He is frequently very opinionated and pro-South Australian. Because of this reputation and his mannerisms, he is often satirised by fellow broadcaster Jon Blake on a weekly comedy skit called Behind Closed Doors (also broadcast on FIVEaa).

One well-known incident which typified Cunningham's broadcast style took place in 1998 during the Australian Football League fixture when Port Adelaide Football Club played West Coast Eagles at Football Park (now AAMI Stadium). During the match, then-Port Adelaide ruckman Darryl Poole marked the football on the goal line, entitling him to a set shot on goal, just metres from the target. Despite this, he was positioned at a difficult angle to take the shot, and was not known as a reliable kick.

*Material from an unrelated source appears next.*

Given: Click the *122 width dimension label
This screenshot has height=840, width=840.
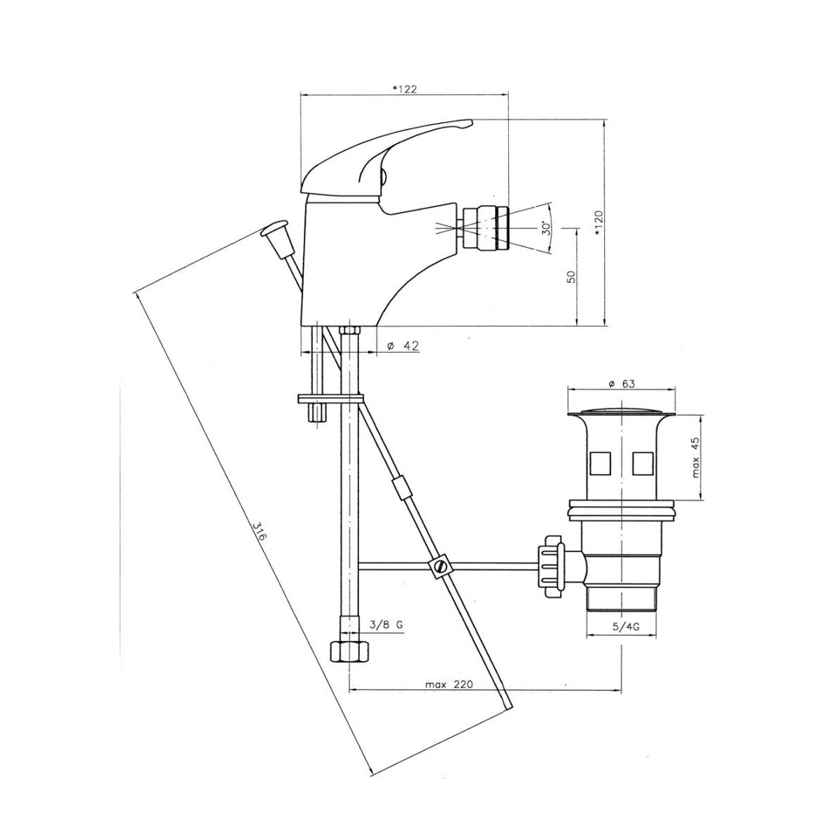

When Graham Cornes expressed doubts as to whether Poole would convert his shot into a goal, Cunningham exclaimed "If Darryl Poole misses this, I'll jump into the lake" (presumably the West Lakes outside of Football Park). Poole subsequently missed his shot, but despite every attempt during and after the match to make him act on his pledge, Cunningham refused, claiming it to be a "figure of speech".[citation needed]

In March 2009 Cunnigham joined former Australian basketball legend Phil Smyth to host an internet sports show KG and the General on australialivetv.com.[3] Cunningham and other sporting personalities lost money owed when australialivetv.com collapsed in December 2010.[4]

Cunningham currently presents Dead Set Legends on Adelaide's Triple M with Andrew Jarman.